Please copy all of the rows below line for line, with no changes to any character.

━━━ Exercise materials ━━━

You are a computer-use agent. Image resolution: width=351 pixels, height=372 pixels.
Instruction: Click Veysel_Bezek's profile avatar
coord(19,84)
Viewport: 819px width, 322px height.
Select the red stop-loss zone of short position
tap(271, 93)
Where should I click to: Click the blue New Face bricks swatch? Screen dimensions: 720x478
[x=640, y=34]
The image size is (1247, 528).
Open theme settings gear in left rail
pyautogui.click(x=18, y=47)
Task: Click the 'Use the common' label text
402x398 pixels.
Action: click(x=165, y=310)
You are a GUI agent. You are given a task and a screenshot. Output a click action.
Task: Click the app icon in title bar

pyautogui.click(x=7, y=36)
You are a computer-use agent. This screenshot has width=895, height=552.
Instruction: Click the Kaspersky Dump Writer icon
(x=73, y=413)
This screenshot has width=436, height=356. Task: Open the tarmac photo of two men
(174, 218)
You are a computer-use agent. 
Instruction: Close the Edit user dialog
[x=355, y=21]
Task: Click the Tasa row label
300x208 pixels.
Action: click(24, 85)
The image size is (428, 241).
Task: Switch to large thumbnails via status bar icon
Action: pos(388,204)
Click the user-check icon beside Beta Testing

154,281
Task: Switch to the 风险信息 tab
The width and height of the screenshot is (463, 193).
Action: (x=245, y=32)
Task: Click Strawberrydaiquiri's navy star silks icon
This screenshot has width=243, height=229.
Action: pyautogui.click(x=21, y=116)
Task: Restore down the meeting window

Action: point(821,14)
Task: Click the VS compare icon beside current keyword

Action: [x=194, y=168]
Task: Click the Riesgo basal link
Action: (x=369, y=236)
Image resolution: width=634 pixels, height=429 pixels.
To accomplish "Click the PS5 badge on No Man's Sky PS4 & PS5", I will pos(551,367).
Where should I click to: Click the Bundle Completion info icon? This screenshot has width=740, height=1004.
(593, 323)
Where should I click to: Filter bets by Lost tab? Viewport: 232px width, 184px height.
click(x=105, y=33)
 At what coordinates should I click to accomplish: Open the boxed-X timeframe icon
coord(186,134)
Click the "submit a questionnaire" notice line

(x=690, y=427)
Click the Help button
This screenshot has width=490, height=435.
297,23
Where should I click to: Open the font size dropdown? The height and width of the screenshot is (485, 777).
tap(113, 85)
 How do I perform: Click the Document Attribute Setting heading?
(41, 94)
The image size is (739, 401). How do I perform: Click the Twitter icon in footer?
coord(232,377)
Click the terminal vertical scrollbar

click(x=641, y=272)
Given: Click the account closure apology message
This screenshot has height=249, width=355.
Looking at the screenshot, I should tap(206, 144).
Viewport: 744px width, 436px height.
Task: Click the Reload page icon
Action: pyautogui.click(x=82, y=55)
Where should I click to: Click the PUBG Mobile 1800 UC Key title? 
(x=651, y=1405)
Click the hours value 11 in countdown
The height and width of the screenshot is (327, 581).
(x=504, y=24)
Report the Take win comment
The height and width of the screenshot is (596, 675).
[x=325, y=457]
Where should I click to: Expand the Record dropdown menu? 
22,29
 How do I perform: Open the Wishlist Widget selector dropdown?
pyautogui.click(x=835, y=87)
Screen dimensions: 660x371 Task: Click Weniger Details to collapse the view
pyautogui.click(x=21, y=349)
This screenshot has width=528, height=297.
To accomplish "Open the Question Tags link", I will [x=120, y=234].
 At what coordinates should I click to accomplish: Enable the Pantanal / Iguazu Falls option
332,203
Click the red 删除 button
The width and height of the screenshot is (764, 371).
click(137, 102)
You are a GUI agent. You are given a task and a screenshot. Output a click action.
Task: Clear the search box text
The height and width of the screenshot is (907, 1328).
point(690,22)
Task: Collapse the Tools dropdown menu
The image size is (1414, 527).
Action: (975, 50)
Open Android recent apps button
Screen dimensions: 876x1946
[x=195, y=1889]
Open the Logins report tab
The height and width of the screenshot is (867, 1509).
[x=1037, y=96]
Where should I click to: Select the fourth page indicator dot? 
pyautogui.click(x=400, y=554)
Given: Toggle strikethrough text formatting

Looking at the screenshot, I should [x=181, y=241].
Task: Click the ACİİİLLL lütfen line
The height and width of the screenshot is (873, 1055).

━━━

__Written response__
You are a computer-use agent. Image resolution: width=351 pixels, height=372 pixels.
Instruction: Click Veysel_Bezek's profile avatar
coord(19,84)
Viewport: 819px width, 322px height.
Select the red stop-loss zone of short position
tap(271, 93)
Where should I click to: Click the blue New Face bricks swatch? Screen dimensions: 720x478
[x=640, y=34]
The image size is (1247, 528).
Open theme settings gear in left rail
pyautogui.click(x=18, y=47)
Task: Click the 'Use the common' label text
402x398 pixels.
Action: click(x=165, y=310)
You are a GUI agent. You are given a task and a screenshot. Output a click action.
Task: Click the app icon in title bar

pyautogui.click(x=7, y=36)
You are a computer-use agent. This screenshot has width=895, height=552.
Instruction: Click the Kaspersky Dump Writer icon
(x=73, y=413)
This screenshot has width=436, height=356. Task: Open the tarmac photo of two men
(174, 218)
You are a computer-use agent. 
Instruction: Close the Edit user dialog
[x=355, y=21]
Task: Click the Tasa row label
300x208 pixels.
Action: click(24, 85)
The image size is (428, 241).
Task: Switch to large thumbnails via status bar icon
Action: pos(388,204)
Click the user-check icon beside Beta Testing

154,281
Task: Switch to the 风险信息 tab
The width and height of the screenshot is (463, 193).
Action: (x=245, y=32)
Task: Click Strawberrydaiquiri's navy star silks icon
This screenshot has width=243, height=229.
Action: pyautogui.click(x=21, y=116)
Task: Restore down the meeting window

Action: point(821,14)
Task: Click the VS compare icon beside current keyword

Action: [x=194, y=168]
Task: Click the Riesgo basal link
Action: (x=369, y=236)
Image resolution: width=634 pixels, height=429 pixels.
To accomplish "Click the PS5 badge on No Man's Sky PS4 & PS5", I will pos(551,367).
Where should I click to: Click the Bundle Completion info icon? This screenshot has width=740, height=1004.
(593, 323)
Where should I click to: Filter bets by Lost tab? Viewport: 232px width, 184px height.
click(x=105, y=33)
 At what coordinates should I click to accomplish: Open the boxed-X timeframe icon
coord(186,134)
Click the "submit a questionnaire" notice line

(x=690, y=427)
Click the Help button
This screenshot has width=490, height=435.
297,23
Where should I click to: Open the font size dropdown? The height and width of the screenshot is (485, 777).
tap(113, 85)
 How do I perform: Click the Document Attribute Setting heading?
(41, 94)
The image size is (739, 401). How do I perform: Click the Twitter icon in footer?
coord(232,377)
Click the terminal vertical scrollbar

click(x=641, y=272)
Given: Click the account closure apology message
This screenshot has height=249, width=355.
Looking at the screenshot, I should tap(206, 144).
Viewport: 744px width, 436px height.
Task: Click the Reload page icon
Action: pyautogui.click(x=82, y=55)
Where should I click to: Click the PUBG Mobile 1800 UC Key title? 
(x=651, y=1405)
Click the hours value 11 in countdown
The height and width of the screenshot is (327, 581).
(x=504, y=24)
Report the Take win comment
The height and width of the screenshot is (596, 675).
[x=325, y=457]
Where should I click to: Expand the Record dropdown menu? 
22,29
 How do I perform: Open the Wishlist Widget selector dropdown?
pyautogui.click(x=835, y=87)
Screen dimensions: 660x371 Task: Click Weniger Details to collapse the view
pyautogui.click(x=21, y=349)
This screenshot has width=528, height=297.
To accomplish "Open the Question Tags link", I will [x=120, y=234].
 At what coordinates should I click to accomplish: Enable the Pantanal / Iguazu Falls option
332,203
Click the red 删除 button
The width and height of the screenshot is (764, 371).
click(137, 102)
You are a GUI agent. You are given a task and a screenshot. Output a click action.
Task: Clear the search box text
The height and width of the screenshot is (907, 1328).
point(690,22)
Task: Collapse the Tools dropdown menu
The image size is (1414, 527).
Action: (975, 50)
Open Android recent apps button
Screen dimensions: 876x1946
[x=195, y=1889]
Open the Logins report tab
The height and width of the screenshot is (867, 1509).
[x=1037, y=96]
Where should I click to: Select the fourth page indicator dot? 
pyautogui.click(x=400, y=554)
Given: Toggle strikethrough text formatting

Looking at the screenshot, I should [x=181, y=241].
Task: Click the ACİİİLLL lütfen line
The height and width of the screenshot is (873, 1055).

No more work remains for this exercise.